━━━━━ Information shown ━━━━━

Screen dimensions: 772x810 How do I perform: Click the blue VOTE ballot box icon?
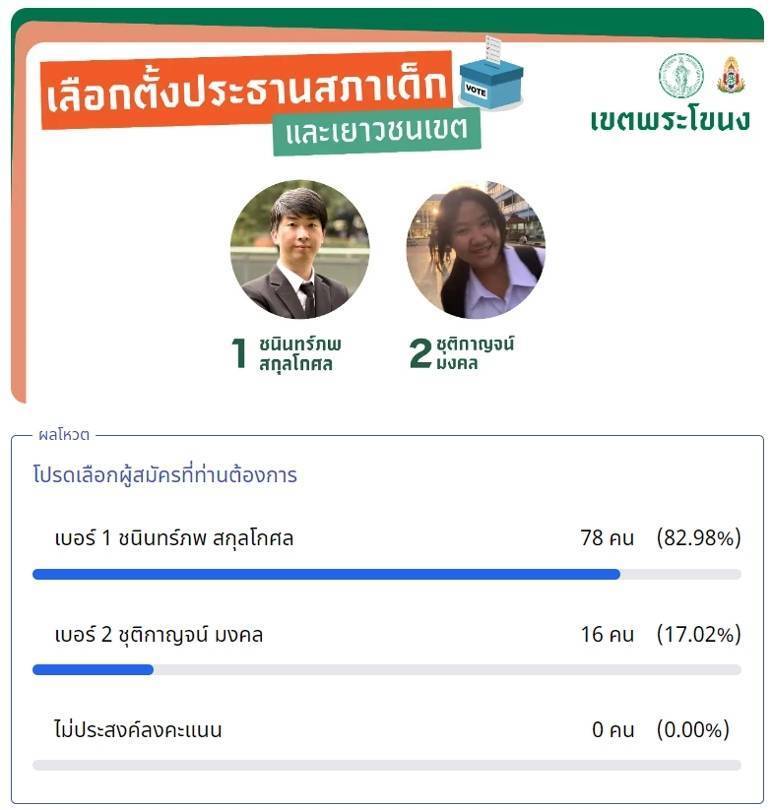tap(491, 73)
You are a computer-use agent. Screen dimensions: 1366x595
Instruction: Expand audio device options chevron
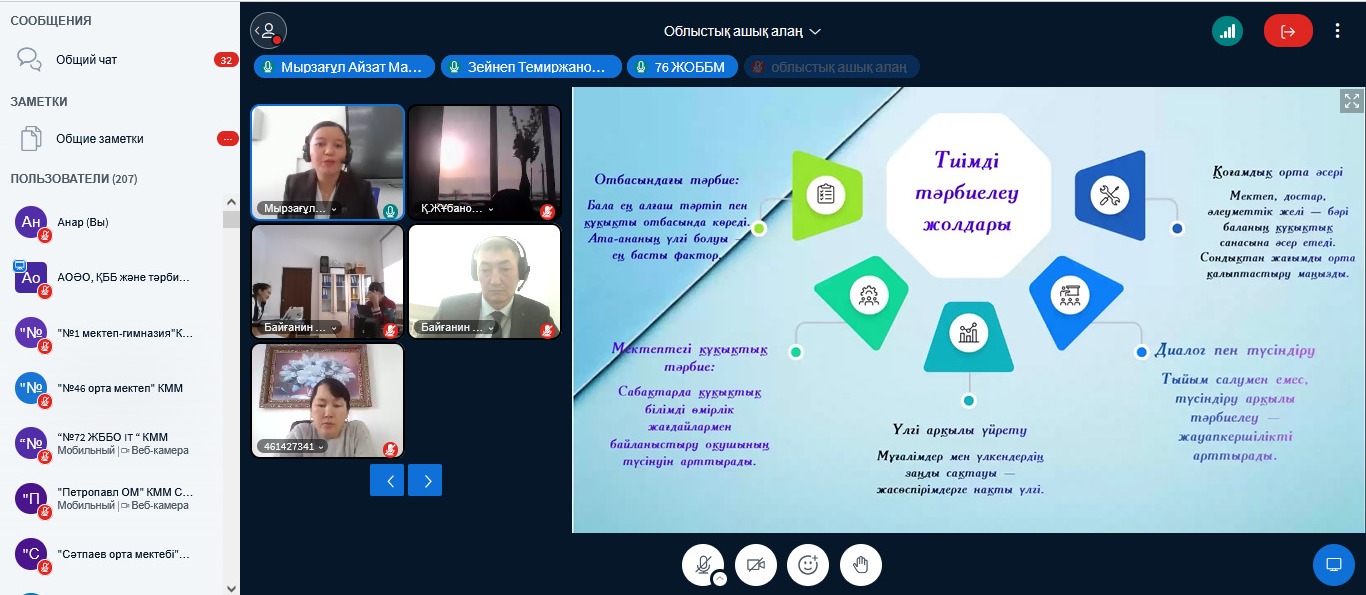pos(719,578)
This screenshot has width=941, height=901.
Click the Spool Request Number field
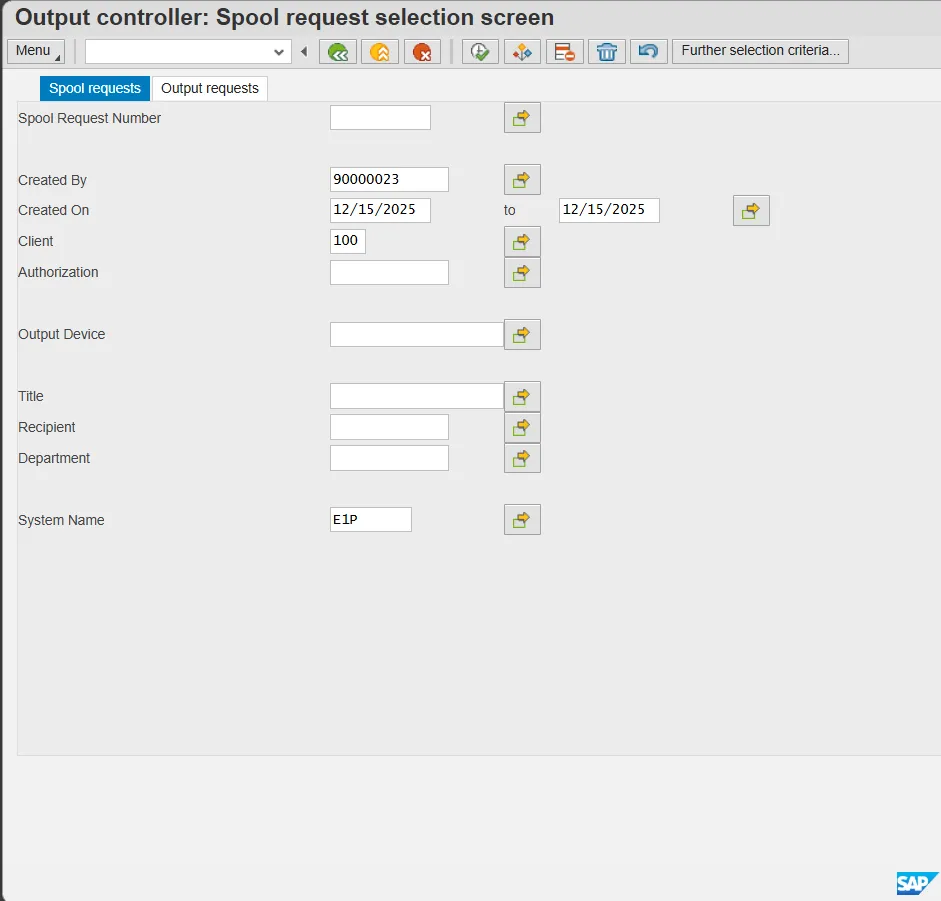point(380,118)
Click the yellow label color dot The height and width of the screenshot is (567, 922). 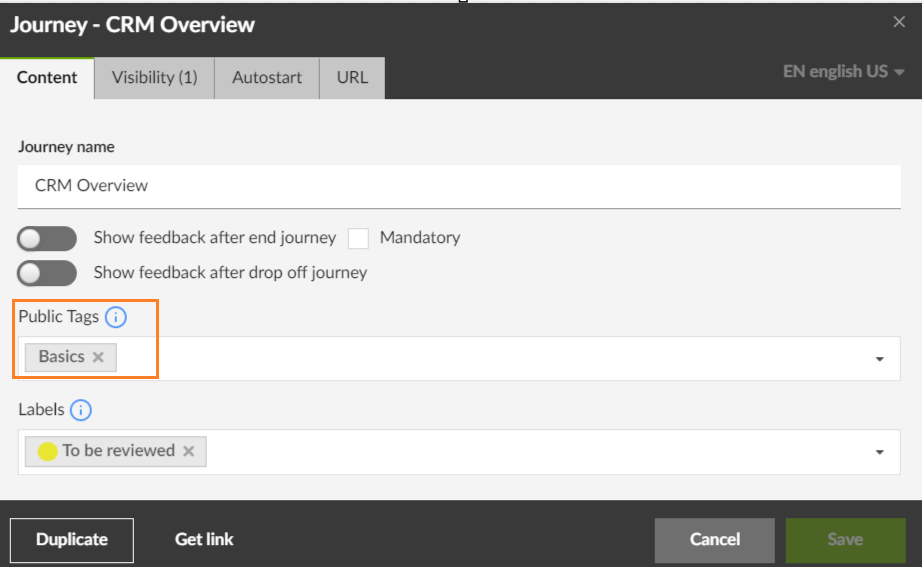[47, 452]
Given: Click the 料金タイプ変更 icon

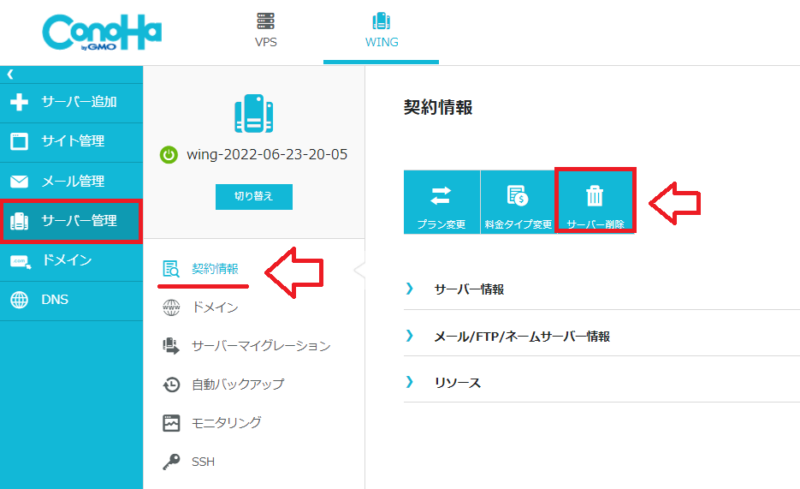Looking at the screenshot, I should (x=517, y=196).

━━━━━

▶ **Exercise**
Once the line containing "This screenshot has width=941, height=901." has been copied, stop; everything from the first line of the data up to it must be copied exactly, without pictures.

▶ **Response to this exercise**
Screen dimensions: 772x810 How do I perform: Click the blue VOTE ballot box icon?
tap(491, 73)
You are a computer-use agent. Screen dimensions: 1366x595
Instruction: Expand audio device options chevron
pos(719,578)
This screenshot has width=941, height=901.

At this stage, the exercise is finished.